在地图上用魔力绘出一副召唤阵的纹路,再把安静的水晶球放到阵法中间,队伍成员们屏气凝神地注视着碎片的状态。漂浮在球中的灰色碎片慢慢地旋转起来,很快,两道细细的痕迹从球身上延伸至珍宝馆在地图上的简标。
要销毁的另外两枚碎片都在珍宝馆。队伍成员们把目光投向彼此。
正常来说,如果两个能够相互吞噬的事物处在同一地区,为了壮大自身,它们必然会在内部先进行一次争斗。败者成为养分,胜者提升实力。
但这两枚碎片却在珍宝馆内各占一隅。弗朗索解释到,可能是双方谁也占据不了绝对优势,所以各退一步以维持现阶段的脆弱平衡。不过,阿比杜还提出一个更惊心的猜测:它们短暂地达成了联盟,准备一同把第三枚碎片骗进囊中。
……
馆中的建筑和护卫们暂时没有问题,精灵走到窗边并把窗帘挑开一道缝隙。

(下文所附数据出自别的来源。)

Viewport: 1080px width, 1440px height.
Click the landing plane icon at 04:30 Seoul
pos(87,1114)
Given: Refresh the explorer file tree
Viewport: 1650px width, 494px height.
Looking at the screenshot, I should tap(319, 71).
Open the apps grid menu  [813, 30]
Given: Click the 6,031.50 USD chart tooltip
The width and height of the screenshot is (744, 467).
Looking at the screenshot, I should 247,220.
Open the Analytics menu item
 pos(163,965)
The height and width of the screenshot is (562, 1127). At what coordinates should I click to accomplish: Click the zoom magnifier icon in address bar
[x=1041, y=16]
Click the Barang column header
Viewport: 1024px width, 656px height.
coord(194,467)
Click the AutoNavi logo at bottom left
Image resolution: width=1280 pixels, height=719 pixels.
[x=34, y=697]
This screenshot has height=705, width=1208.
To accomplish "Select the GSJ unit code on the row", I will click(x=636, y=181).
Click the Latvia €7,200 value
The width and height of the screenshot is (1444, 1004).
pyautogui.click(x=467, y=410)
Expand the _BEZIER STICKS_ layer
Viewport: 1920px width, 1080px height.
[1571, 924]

外面的夜景也很平常,嵌在墙壁上的萤石照亮路上的石板,偌大的庭院内偶尔传来护卫走动时软甲相碰的声音。
周围的一切都很正常,他没有探查到幻术遗留下的痕迹。隐藏在馆内的两枚碎片没有向他们发动袭击,精灵在混沌海中体会到的失重感也始终没有出现这意味他们目前安全。
但那股淡淡的血腥味如影随形,即使帕利希提换了一身衣物也仍旧如此。它固执地粘在精灵周围,仿佛是某种诅咒或标识的印记。
敲门声突然响起。
“我是阿比杜,”四旋角的嗓音从门外传来,“骨刀一直在震颤,可整座宫廷都很正常。你有什么发现吗?”
精灵打开门。“没有发现,”他顿了顿,“除了一点来路不明的气味。”
坦白讲,珍宝馆让他感到不适。尽管这听起来有点不识好歹。雕刻着圣徒面庞的立柱洁白而高大,展示着巨幅油画的廊厅复古而华美,这座宫廷在神教最辉煌的年代落成,成百上千年前,精灵站着的位置只有教皇的心腹才能涉足。